Beberapa juga memutuskan untuk mengikuti pola makan vegan karena alasan kesehatan, karena veganisme dikaitkan dengan banyak manfaat dan bahkan dapat membantu mencegah penyakit kronis tertentu ().
Secara khusus, pola makan vegan telah terbukti meningkatkan kesehatan jantung, meningkatkan penurunan berat badan, dan mendukung kontrol gula darah (,,).
RingkasanPola makan vegan menghilangkan semua produk hewani, termasuk daging dan susu. Orang mungkin mengadopsi veganisme karena alasan etika, agama, lingkungan, atau kesehatan.
Manfaat kesehatan dari veganisme
Penelitian menunjukkan bahwa pola makan vegan yang menyeluruh dapat meningkatkan beberapa aspek kesehatan Anda.
Menurut sebuah ulasan, vegan memiliki risiko 75% lebih rendah terkena tekanan darah tinggi daripada omnivora, atau mereka yang makan daging dan tumbuhan ().
Mereka juga cenderung memiliki indeks massa tubuh (BMI) yang lebih rendah dan kadar kolesterol total dan LDL (jahat) yang lebih rendah. Level tinggi untuk penanda ini semuanya merupakan faktor risiko penyakit jantung ().

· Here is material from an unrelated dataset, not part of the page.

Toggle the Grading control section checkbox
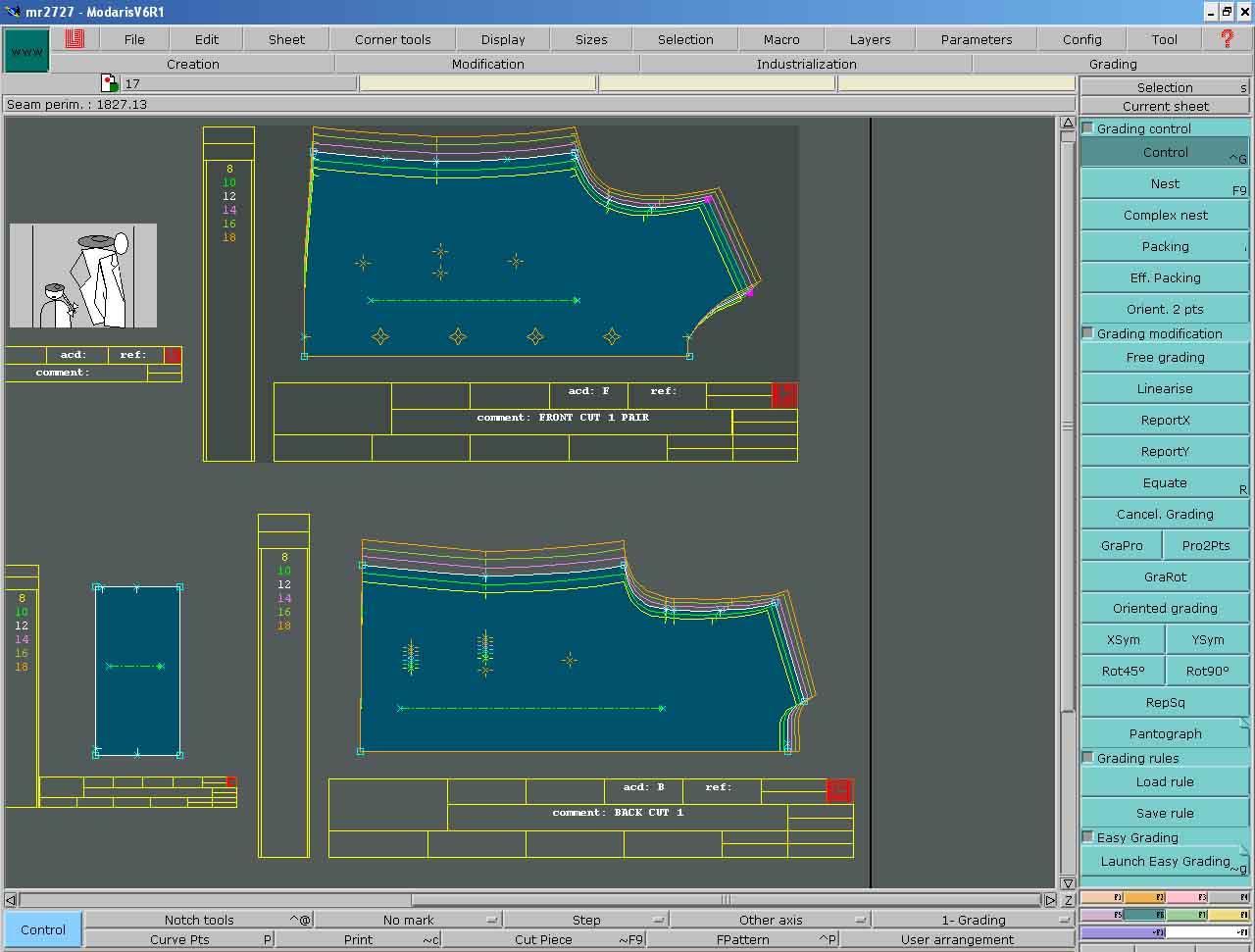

Diet vegan juga dapat membantu dalam manajemen berat badan.
Satu studi pada 18 wanita menemukan bahwa mengikuti pola makan vegan selama 6 bulan menghasilkan penurunan asupan kalori dan lemak, serta penurunan berat badan jangka pendek yang lebih cepat, dibandingkan dengan diet rendah kalori dan omnivora ().

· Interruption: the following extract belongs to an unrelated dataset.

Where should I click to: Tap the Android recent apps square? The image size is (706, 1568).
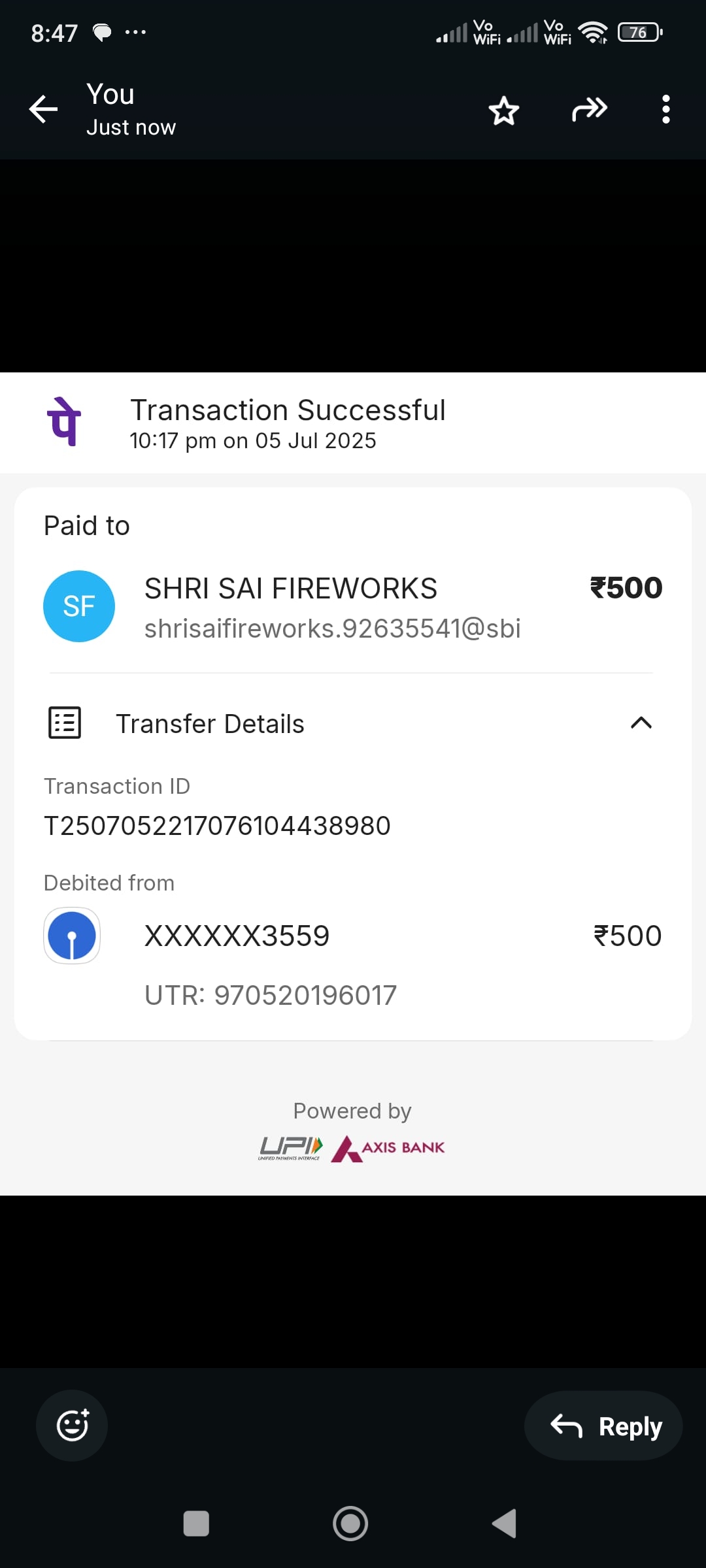tap(196, 1524)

Beberapa penelitian juga menunjukkan bahwa veganisme mungkin bermanfaat untuk mengontrol gula darah dan dapat membantu mengurangi risiko diabetes (,).
Faktanya, satu penelitian pada hampir 61.000 orang menunjukkan bahwa vegan 2,6 kali lebih kecil kemungkinannya untuk mengembangkan diabetes tipe 2 daripada omnivora.

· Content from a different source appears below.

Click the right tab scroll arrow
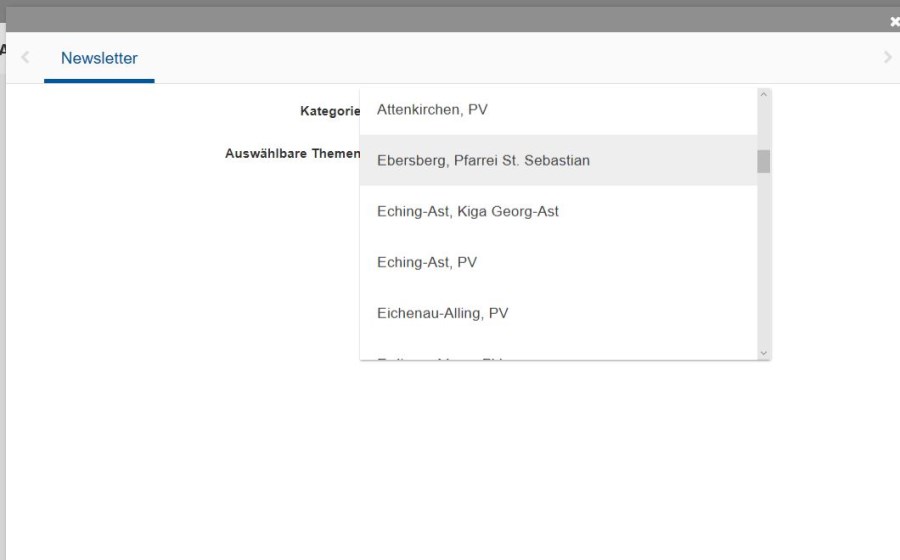The width and height of the screenshot is (900, 560). 887,58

Pola makan vegan juga dapat mengurangi gejala osteoartritis - termasuk nyeri sendi dan pembengkakan - dan risiko kanker tertentu, seperti kanker payudara dan prostat (,).
RingkasanDiet vegan dikaitkan dengan banyak manfaat, termasuk peningkatan kesehatan jantung, penurunan berat badan jangka pendek yang lebih cepat, kontrol gula darah yang lebih baik, nyeri sendi yang lebih sedikit, dan penurunan risiko kanker.
Daftar belanja vegan
Pola makan vegan yang sehat harus mengandung berbagai biji-bijian, protein, lemak sehat, serta buah-buahan dan sayuran.
Makanan seperti kacang-kacangan, biji-bijian, polong-polongan, produk kedelai, dan ragi nutrisi semuanya dapat membantu meningkatkan asupan protein Anda sepanjang hari.
Sementara itu, minyak alpukat, minyak kelapa, dan minyak zaitun adalah pilihan yang bergizi dan ramah vegan untuk lemak sehat.
Berikut adalah contoh daftar belanja vegan untuk membantu Anda memulai.
Produk segar
- Sayuran: asparagus, paprika, brokoli, kubis, wortel, kembang kol, bawang putih, kangkung, bawang bombay, kentang, bayam, tomat, zucchini, dll.
- Buah: apel, pisang, blueberry, anggur, jeruk bali, lemon, jeruk nipis, kiwi, jeruk, persik, pir, delima, stroberi, dll.
Produk beku
- Sayuran: brokoli, kubis Brussel, labu butternut, wortel, kembang kol, jagung, kacang hijau, kacang polong, campuran sayuran, dll.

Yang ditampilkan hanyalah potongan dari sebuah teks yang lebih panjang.